The words "Jewish" and "baby shower" aren't often heard in the same sentence, but does that really mean Jewish baby showers don't exist? It's true that in many Jewish communities, baby showers are frowned upon. Why? Many Jews avoid baby showers (and even avoid purchasing clothes or furniture for the baby before the baby is born) out of fear that making a big (or even medium-sized) fuss about an unborn baby might cause something bad to happen to the baby or the mother.

The Evil Eye

This superstition stems from the notion of the evil eye, or ayin hara. In the Mishnah, a person with ayin hara is someone who cannot be happy for another's good fortune. She or he is distressed and angry when good things happen to his or her friends and even just having them look at you could cause you great harm or misfortune. As a result, many Jewish communities have developed a tradition of not calling attention to good things, so as not to bait ayin hara.

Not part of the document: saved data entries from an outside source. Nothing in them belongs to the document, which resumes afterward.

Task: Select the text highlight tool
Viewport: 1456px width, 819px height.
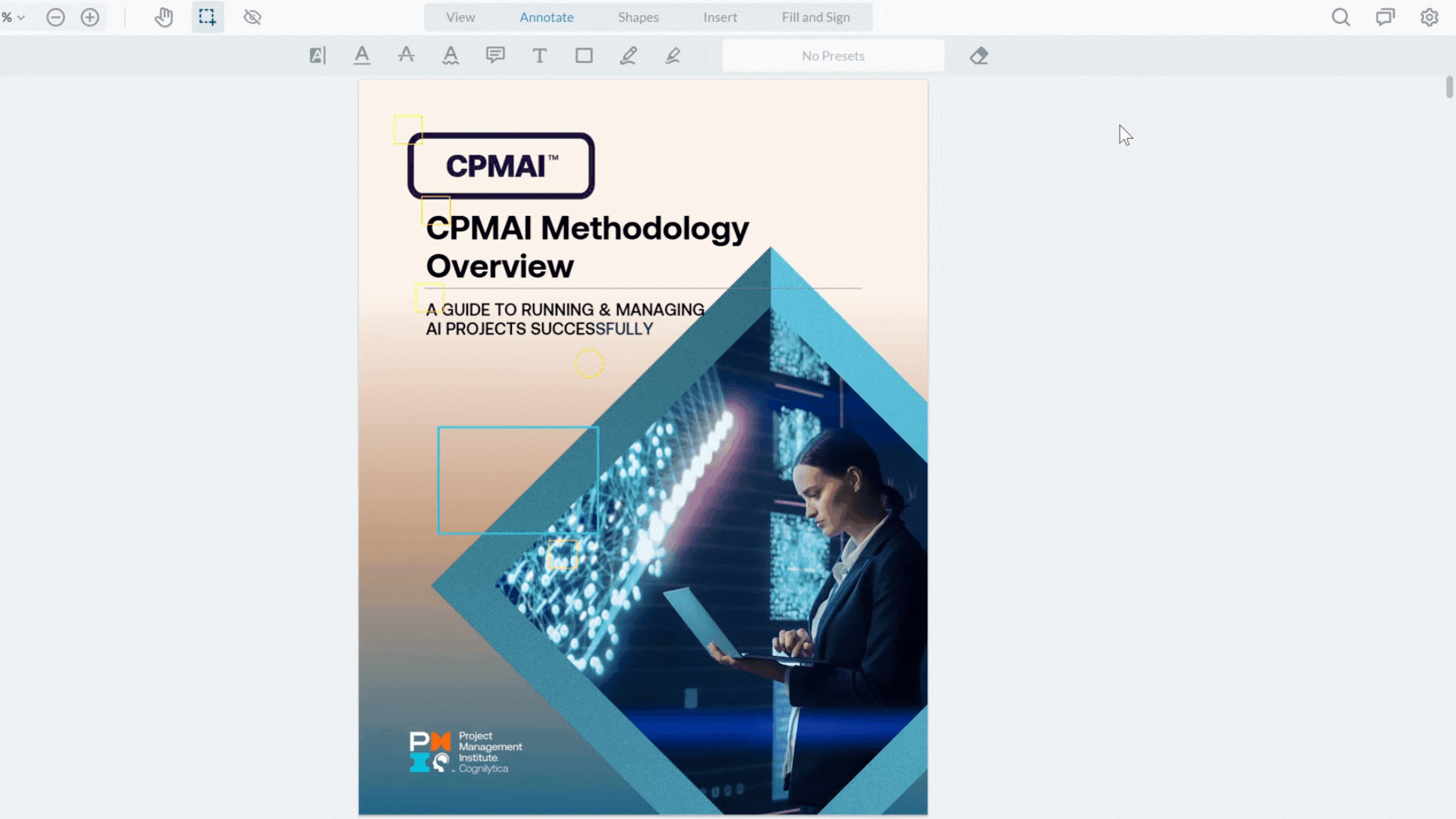Action: 318,55
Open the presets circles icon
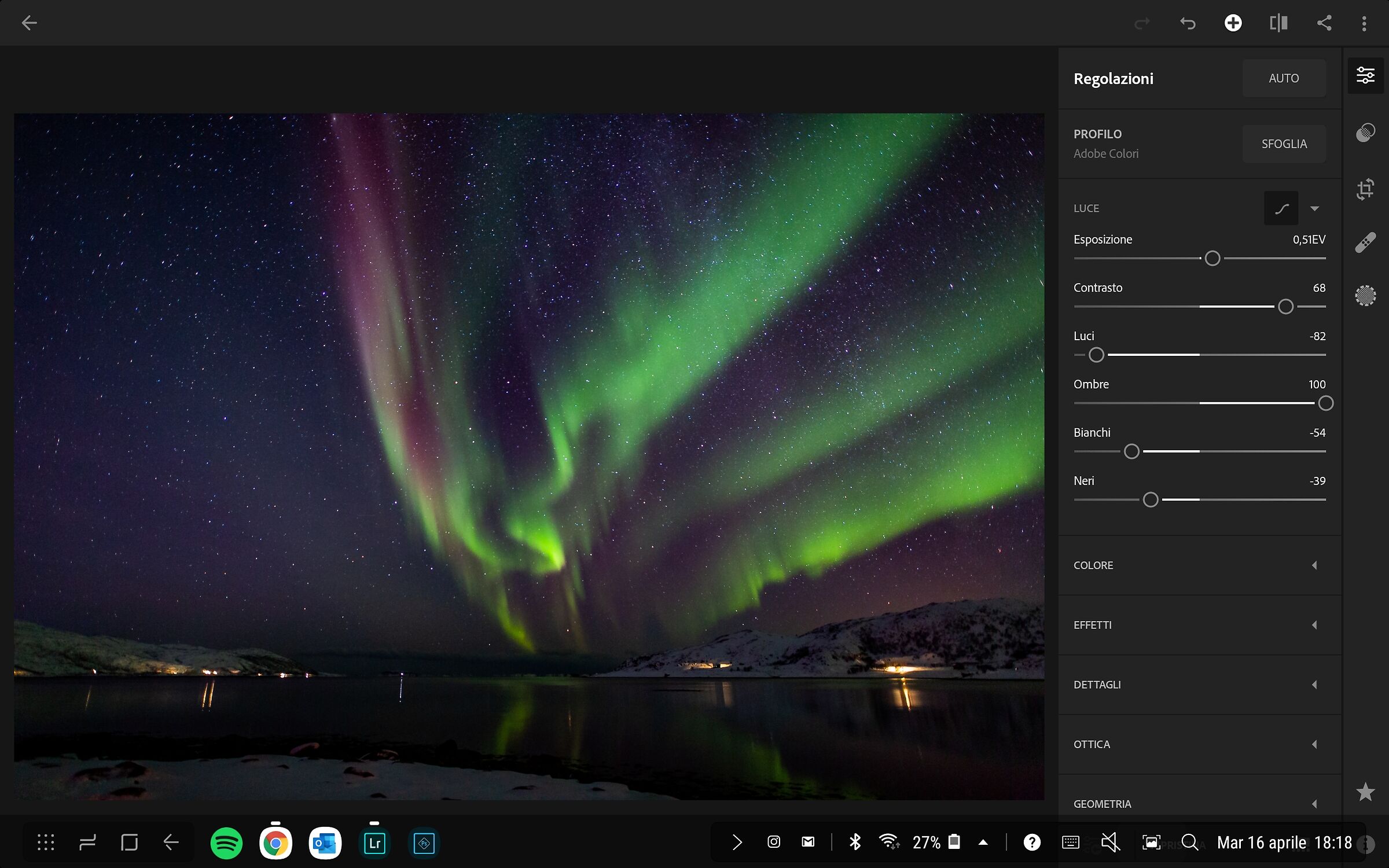This screenshot has width=1389, height=868. pyautogui.click(x=1365, y=133)
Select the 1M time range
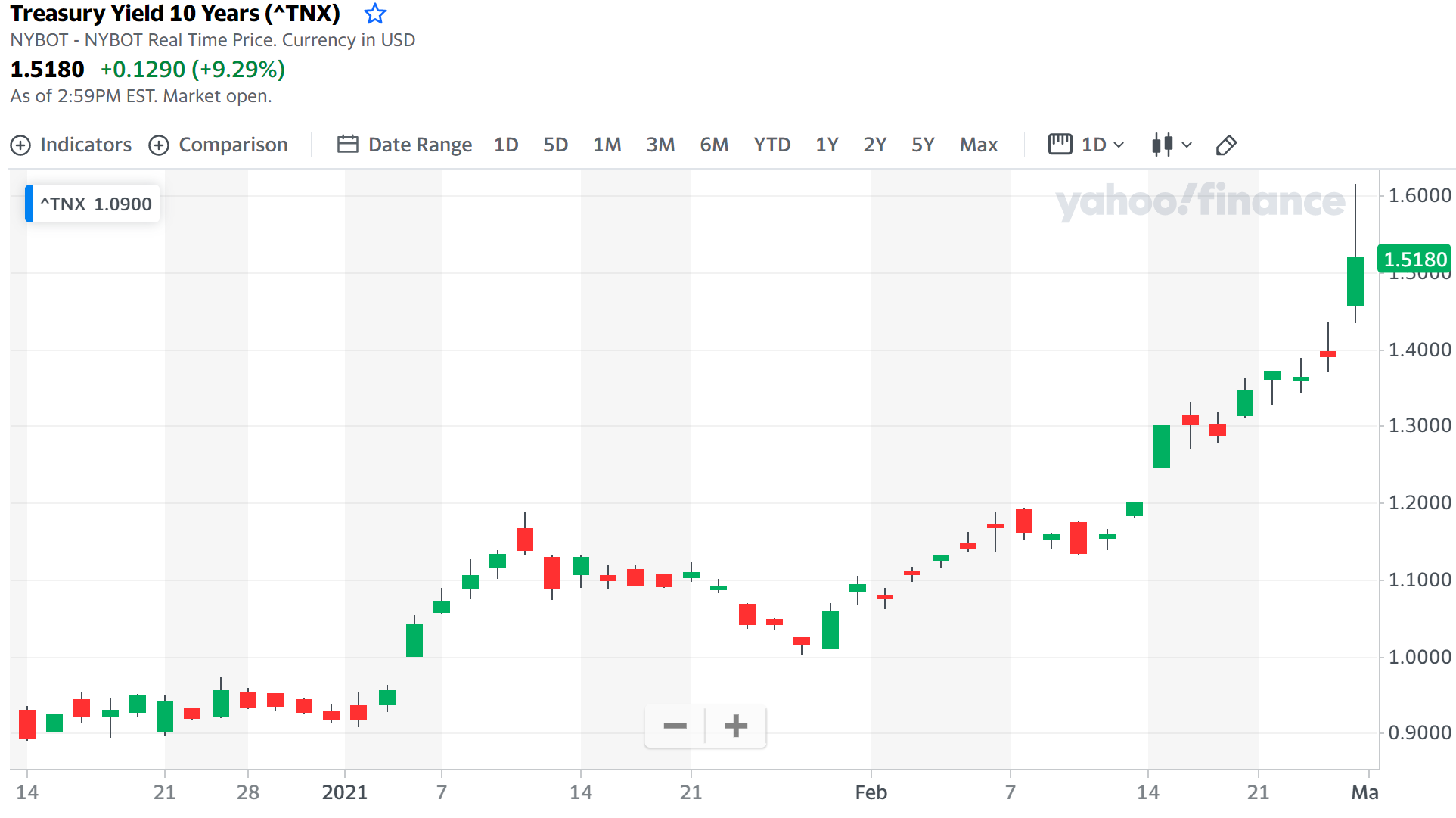Screen dimensions: 1456x818 (x=607, y=145)
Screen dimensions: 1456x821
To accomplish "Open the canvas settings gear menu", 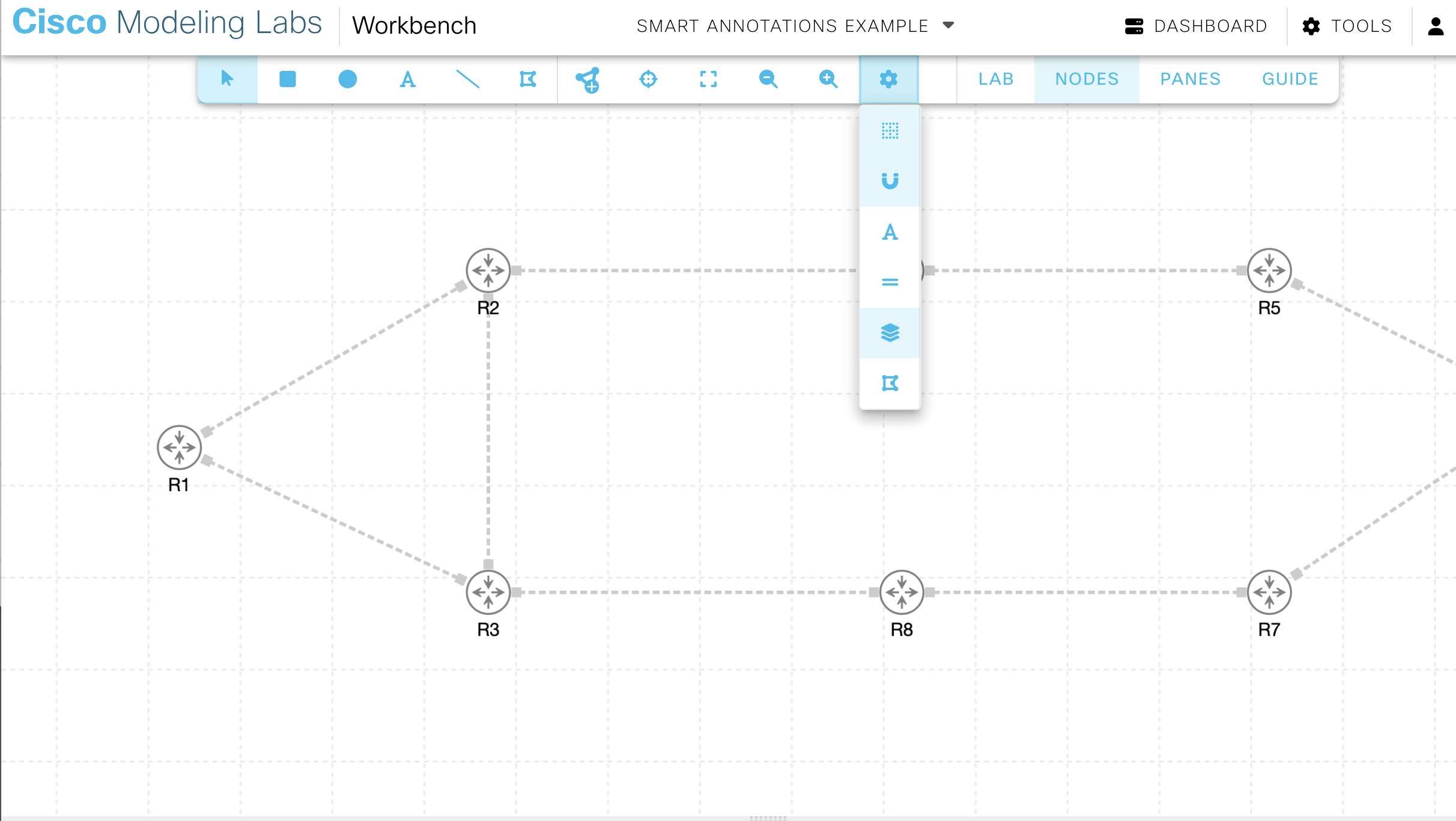I will click(889, 79).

Still, it's important to remember that this is a superstitious tradition, and not rooted in text. According to Jewish law, there is nothing wrong with having a baby shower, but that doesn't mean it won't scandalize the ladies in the synagogue sisterhood.

A Second Opinion

In order to get some more insight on whether baby showers are truly a Jewish no-no, we thought it best to consult with the woman who always knows best--our resident Jewish grandmother.

This was her answer to the baby shower question: "If you're not superstitious, and if there's no indication that anything would go wrong, then I think it's okay. If it makes you uneasy, then absolutely don't do it. Do what your heart tells you. And if your heart says 'no,' then don't do it." That's probably a good plan. If you feel weird about having a baby shower, or if you're superstitious, then avoid it. But if it doesn't bother you at all, then go for it.

It may be that you feel uncomfortable about a baby shower because pastel balloons and a cake in the shape of a pacifier don't appeal to you. If that's the case, try coming up with an alternative baby shower, where you and a bunch of friends go get pedicures, see a play, or have a picnic. Instead of everyone giving you gifts for the baby, you can ask people to make contributions to women or baby-focused charities such as the Women's Funding Network or a local children's hospital. A baby shower that doesn't seem like a baby shower is much less likely to make you (or any of your more superstitious guests) feel like you're tempting fate.

And hey, b'shaah tovah! (It's customary not to wish pregnant women mazel tov, but instead to wish that the baby comes at a good and auspicious time.)